Alvarez, at the behest of the Government, posed as a purchaser and contacted a number of cocaine suppliers in Colombia. Negotiations ensued over several months pertaining to the purchase of large quantities of cocaine. In the early part of 1991, the suppliers in Colombia informed Alvarez that they were experiencing temporary difficulties in smuggling the cocaine into the United States. In light of these difficulties, they asked Alvarez to assist them in transporting the shipment. Additionally, the suppliers asked Alvarez to store and distribute the cocaine to their associates.
The Government told Alvarez to request an up-front payment of $30,000 for his troubles and expenses. Reluctantly, the suppliers agreed and informed Alvarez that the payment would be made by one of their New York based associates, "La Negra," a code name for Matiz. The suppliers gave Alvarez "La Negra's" beeper number and code phrase for communication with her.

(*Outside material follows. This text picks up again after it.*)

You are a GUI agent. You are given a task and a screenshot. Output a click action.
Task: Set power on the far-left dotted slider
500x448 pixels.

Alvarez and Matiz ultimately scheduled a meeting for May 23, 1991, for Matiz to hand over the money to an associate of Alvarez, actually Special Agent Dominick Lopez, at a Burger King restaurant in Queens, New York. At the scheduled hour, Matiz, along with an associate named Diaz, drove to the meeting place in a Nissan Pathfinder. After Lopez entered the vehicle, Matiz instructed Diaz to get the money. Diaz retrieved the money from under the seat of the automobile and passed it to Matiz who then gave it to Lopez. The sum, however, amounted to only $20,000 and Matiz promised to make an additional payment of $5,000 the next day, explaining that she had been told that the amount due was $25,000.
After this exchange, Matiz remained in close contact with Alvarez. She informed him that she was personally expecting to receive a large portion of the cocaine shipment upon its arrival. The suppliers in Colombia confirmed this information both in conversations with Alvarez and in facsimile messages sent to him. The shipment consisting of 615 kilograms of cocaine finally arrived in the United States on June 4, 1991. On June 5, 1991, the suppliers sent Alvarez written instructions by facsimile from Colombia regarding the distribution of the cocaine. The instructions directed that, among others, Matiz should receive 51 1/2 kilograms of the cocaine.

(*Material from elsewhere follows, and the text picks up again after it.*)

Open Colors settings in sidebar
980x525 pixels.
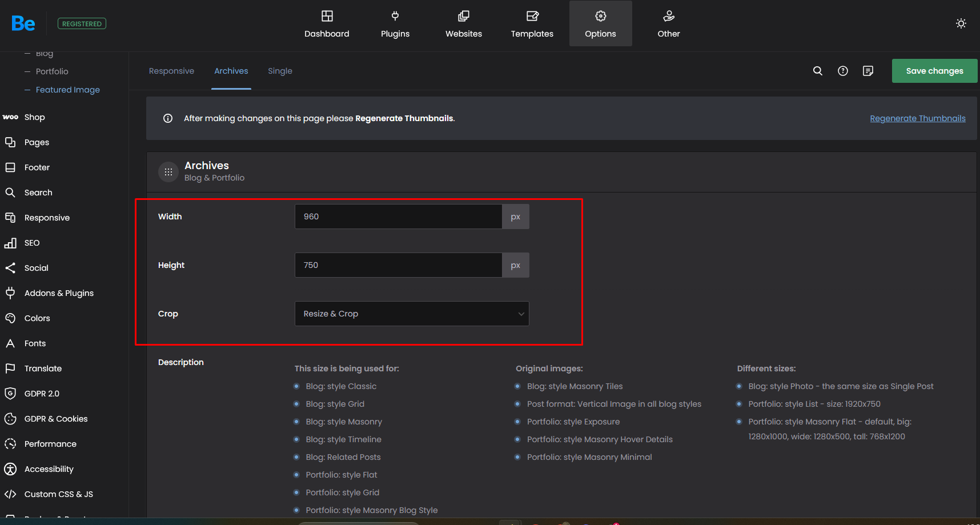pyautogui.click(x=37, y=318)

Alvarez telephoned Matiz on numerous occasions to discuss the details of the pickup of her portion of the cocaine. During these conversations, Matiz expressed her desire to obtain her portion of the cocaine as soon as possible. Initially, she also voiced an interest in purchasing some of the cocaine that Alvarez had received as his fee for transporting the cocaine. Ultimately, however, she decided against it because of financial constraints.

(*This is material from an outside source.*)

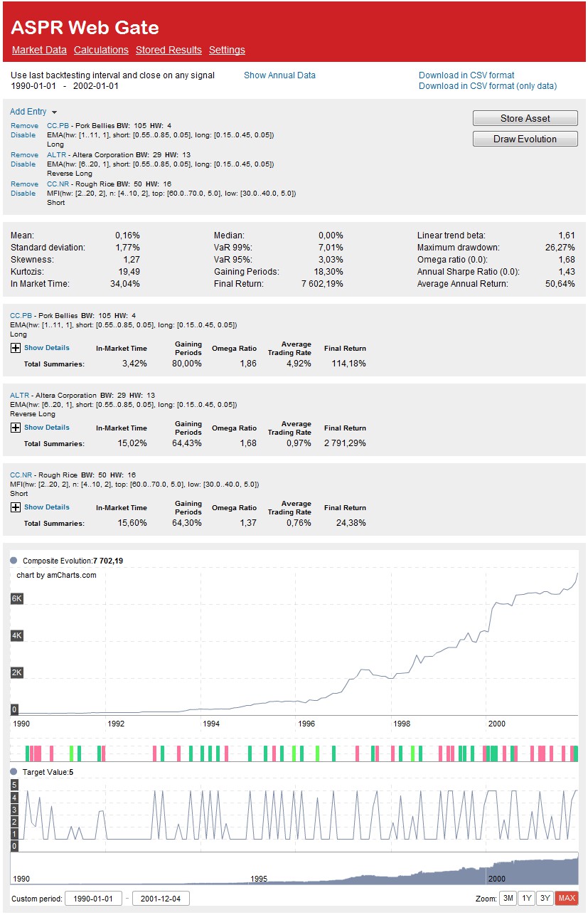Screen dimensions: 588x915
Task: Expand Show Details plus icon for Altera Corporation
Action: coord(16,428)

Finally, Alvarez informed Matiz that she would be able to pick up her portion of the cocaine on June 12, 1991. He reserved a hotel room for Matiz in Middleboro, Massachusetts near the site for the transfer of the cocaine. Matiz and Diaz arrived at the hotel on June 10. In a continued effort to conceal their identities, they checked into the hotel using fictitious names and addresses.
The following evening, Alvarez and Special Agent Dillon met Matiz at the hotel to review the final arrangements for the pickup. A number of Matiz's assistants, who had arrived at the hotel on the same day as Matiz, were designated to collect the cocaine. Also, during this meeting, Agent Dillon gave Matiz a facsimile message from the suppliers that they sent to Alvarez instructing her to deposit the purchase price for the cocaine in various accounts in branches of the Chase Manhattan Bank and the Central Bank in Miami.
At the time of the pickup, one of Matiz's assistants followed an undercover agent to the warehouse where the car was loaded. Matiz, however, remained behind at the hotel with another undercover agent who was to accompany her to a meeting with Alvarez. On the way, they decided to purchase a bottle of champagne to celebrate the deal. Upon arriving at the liquor store, an agent placed Matiz under arrest.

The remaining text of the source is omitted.